Preminger, Alex; Brogan, T. V. F. (co-eds); Warnke, Frank J.; Hardison Jr, O. B.; Miner, Earl (assoc. eds).
Princeton, New Jersey: Princeton University Press, 1993. xlvi, 1383 p.
Copyright ㄏ 1993 by Princeton University Press.


INSCAPE AND INSTRESS
[INSTRESS]

Inscape is Gerard Manley Hopkins' term for the pattern of attributes in a physical object that gives it at once both its individuality and its unity. In his critical study, Peters defines inscape as "the outward reflection of the inner nature of a thing, or a sensible copy or representation of its individual essence" (2). Gardner (1970) concurs: inscape denotes "those aspects of a thing, or group of things, which constitute its individual and 'especial' unity of being, its 'individually-distinctive beauty'" which is the "very essence of its nature" (xx).
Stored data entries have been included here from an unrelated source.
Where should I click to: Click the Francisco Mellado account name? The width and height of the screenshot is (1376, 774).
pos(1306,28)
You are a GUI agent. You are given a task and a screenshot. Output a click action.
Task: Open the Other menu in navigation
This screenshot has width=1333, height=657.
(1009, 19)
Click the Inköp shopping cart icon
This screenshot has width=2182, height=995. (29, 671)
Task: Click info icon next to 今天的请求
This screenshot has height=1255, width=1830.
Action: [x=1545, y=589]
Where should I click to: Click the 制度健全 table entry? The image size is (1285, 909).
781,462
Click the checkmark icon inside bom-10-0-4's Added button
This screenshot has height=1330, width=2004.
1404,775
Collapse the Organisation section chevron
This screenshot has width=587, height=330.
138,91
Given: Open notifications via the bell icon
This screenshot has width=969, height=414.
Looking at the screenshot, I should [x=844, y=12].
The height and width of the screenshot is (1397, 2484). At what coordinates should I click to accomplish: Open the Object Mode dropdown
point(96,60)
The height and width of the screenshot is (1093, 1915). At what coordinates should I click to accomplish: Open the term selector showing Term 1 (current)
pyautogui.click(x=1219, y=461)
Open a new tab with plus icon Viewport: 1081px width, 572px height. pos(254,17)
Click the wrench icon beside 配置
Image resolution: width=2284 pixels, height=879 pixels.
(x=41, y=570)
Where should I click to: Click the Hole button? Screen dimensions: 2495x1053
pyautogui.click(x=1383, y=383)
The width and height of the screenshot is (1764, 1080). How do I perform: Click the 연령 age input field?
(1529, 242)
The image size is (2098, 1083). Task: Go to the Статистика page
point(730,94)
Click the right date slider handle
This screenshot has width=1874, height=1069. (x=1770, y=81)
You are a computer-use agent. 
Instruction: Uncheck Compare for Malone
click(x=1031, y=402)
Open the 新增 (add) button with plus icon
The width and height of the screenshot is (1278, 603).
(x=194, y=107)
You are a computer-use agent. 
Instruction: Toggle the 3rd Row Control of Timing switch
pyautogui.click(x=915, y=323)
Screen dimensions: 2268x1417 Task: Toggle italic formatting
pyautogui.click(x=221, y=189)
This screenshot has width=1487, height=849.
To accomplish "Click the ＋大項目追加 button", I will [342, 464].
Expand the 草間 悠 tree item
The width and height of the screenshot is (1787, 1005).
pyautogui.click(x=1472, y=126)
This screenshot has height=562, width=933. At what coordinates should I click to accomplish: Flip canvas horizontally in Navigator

Hopkins later found confirmation of his conception of inscape in the Scotist notion of haecceitas or "thisness," namely that which uniquely differentiates each thing from all other things. Cf. ENARGEIA.

Closely related to inscape, the principle of individuation, is instress, which is "that energy or stress of being which holds the 'inscape' together" and, as a projective force, "carries it whole into the mind of the receiver," being "ultimately the stress of God's Will in and through all things" (Gardner xxi). See Letters 66, Note-books 98.